キッチンカーで提供する和菓子の案を出し合う吉岡友加里常務(左)=出雲市斐川町荘原、吉岡製菓
キッチンカーで提供する和菓子の案を出し合う吉岡友加里常務(左)=出雲市斐川町荘原、吉岡製菓

 菓子製造販売の(株)吉岡製菓(出雲市斐川町荘原、吉岡登社長)が、キッチンカーを使った事業を始める。新型コロナウイルス禍で店舗の来店客が減る中、自ら出向いて移動販売する方式で幅広い年齢層にアプローチし、新規の顧客獲得を狙う。

 店舗が7割、インターネットが3割だった販売額が新型コロナの影響で逆転した。以前は出雲空港(同市斐川町沖洲)に近い立地で観光客が多く訪れていたが、現在は県外からの来店も減少。「店で客を待っている時代ではない」と、自由に出向いて調理や販売ができるキッチンカー事業を始めることを決めた。

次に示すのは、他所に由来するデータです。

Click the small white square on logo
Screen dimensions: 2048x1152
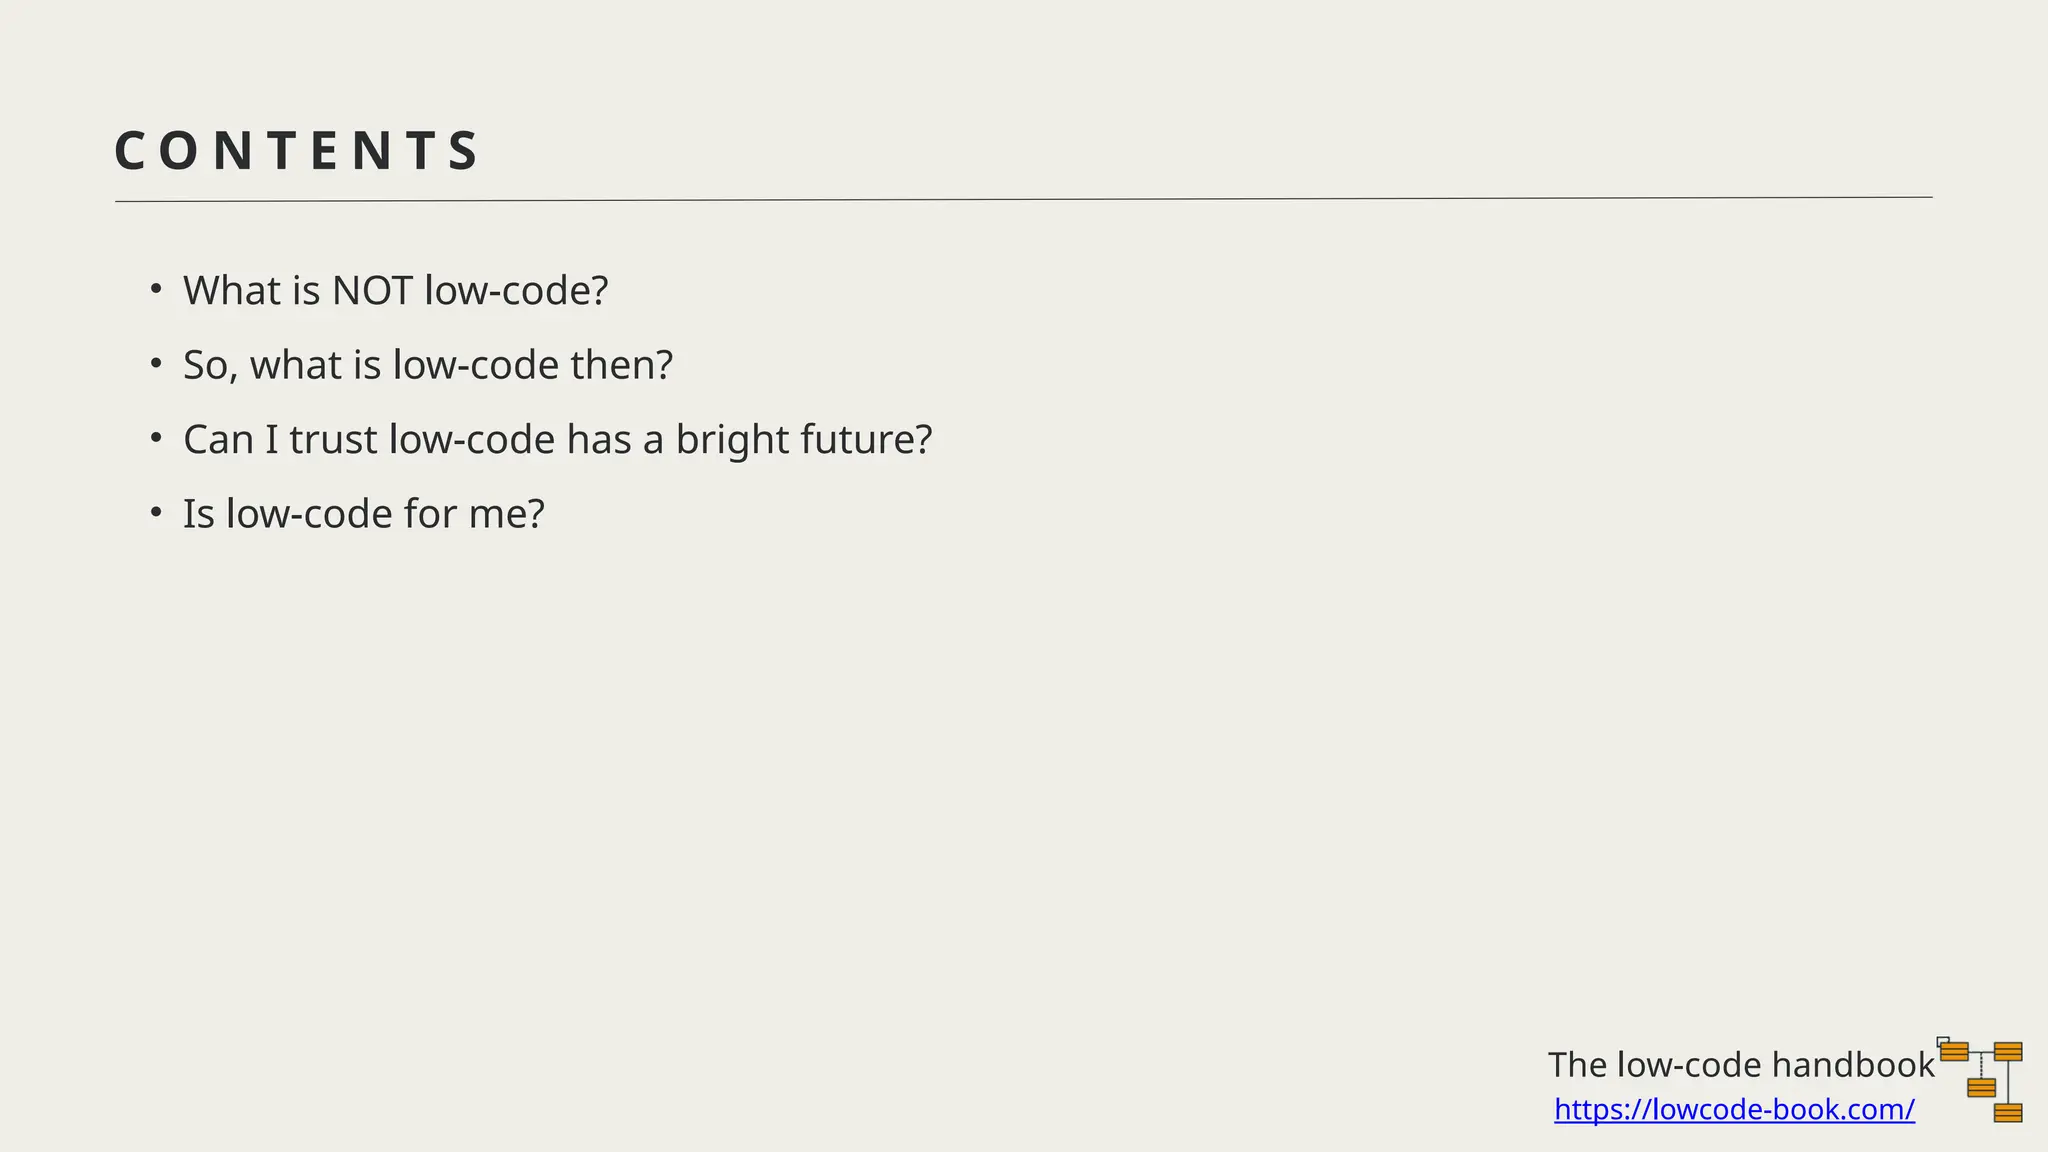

 人気商品の「ルビーのいちごDAIFUKU」や季節の大福、シフォンケーキなどに加え、キッチンカー限定商品も考案中。商品数は20品程度で、客の目の前で作る実演販売も検討している。

 9月下旬ごろをめどに始め、1日20万円の売り上げを目指す。新型コロナの感染状況が落ち着くまでは県内のみで移動販売し、徐々に県外にもエリアを拡大する。県外では各地域の特産品を使った和菓子の販売も行う予定。

 吉岡友加里常務は「和菓子を多くの人に知ってもらうチャンスにしたい」と話した。

 事業展開のための費用700万円をクラウドファンディング(CF)で7月14日まで募っている。CFは、島根銀行が運営サイト大手「キャンプファイヤー」と業務提携し、支援した。